Blown to Bits by Hal Abelson, Ken Ledeen, and Harry Lewis indicates web sites are cheaper and easier to make which leads to constant web variations. What does this mean for the Internet? Will there be a decrease in the amount of reliable sources? How do we truly know whose sources are the most reliable? This text claims “editors decide what went in each category, and what got left out.” How do we know that “non-endorsed” sources are not the most trustworthy or accurate? Should the people or majority have the right to control search engines? Should there be qualifications to post on the web since there is a lack of structure (according to the text)?
Since ideas on the web are continuing to increase, should educational facilities influence students to create their own theories, rather than utilize the theories of others for credibility?

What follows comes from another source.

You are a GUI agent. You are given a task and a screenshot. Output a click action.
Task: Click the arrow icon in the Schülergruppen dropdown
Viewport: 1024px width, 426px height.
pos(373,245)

Why is Google one of the most highly recommended search engines? Is it the appearance and themes, or search results? Who determines what search engines we utilize? In regards to limited search engines, should the people have a right to control and have easier access to creating and promoting new engines?

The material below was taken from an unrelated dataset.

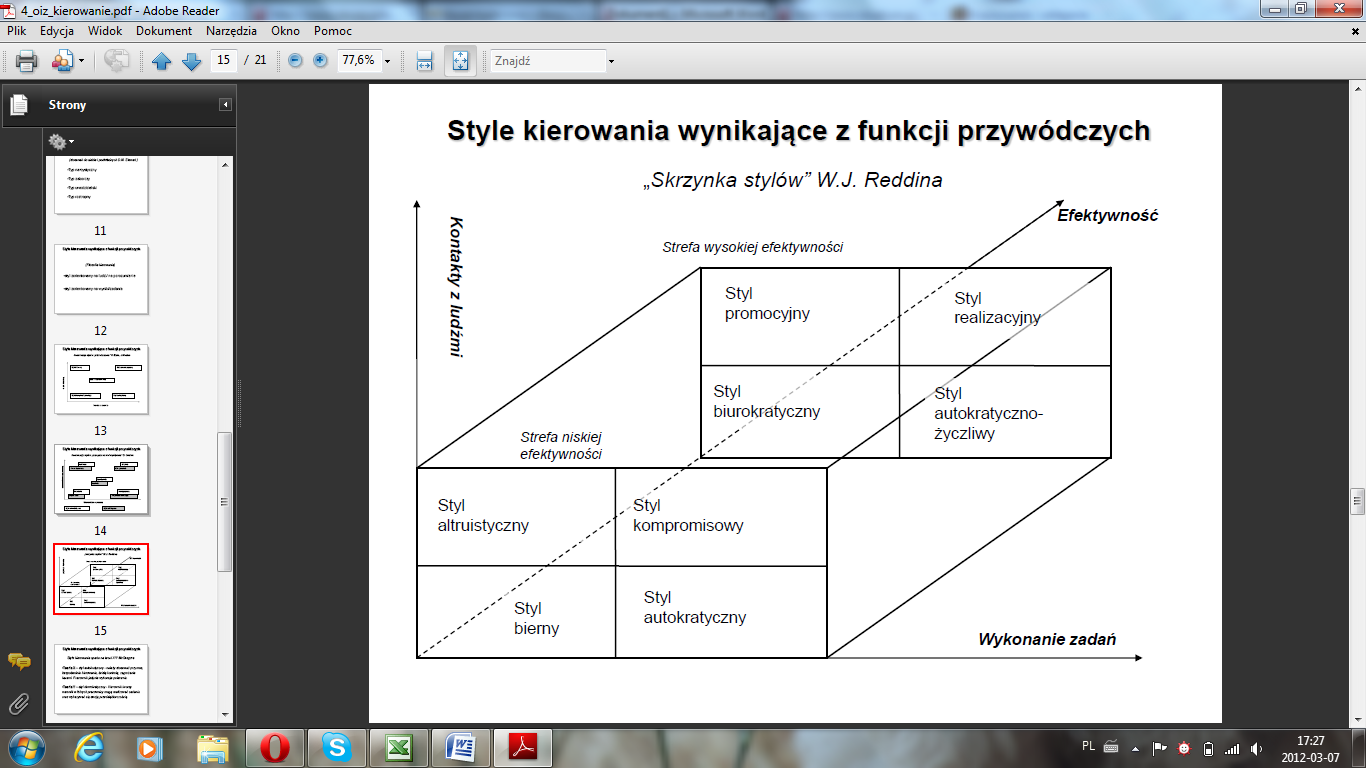Zoom in using the plus button
Viewport: 1366px width, 768px height.
coord(320,61)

When our class was searching for guitar cases on amazon, why is it that data became limited after we searched for cases in all departments?
According to many individuals I have spoken with, hashtagging must be precise and limited in order for the best results and networking experiences. I wonder why there is an emphasis placed on not using many hashtags. According to a YouTube video titled “What Is a Hashtag?,” hastagging is a way for one to become connecting with others of similar interests. However, why is one criticized for using many tags? After all, would this not result in much more exposure? As long as the tags are relative to the topic, I do not see the problem. One website labeled “howtohashtag.com” claims that too many tags annoy fans and look like spam. What if powerful individuals are trying to limit our ability to build our networking block?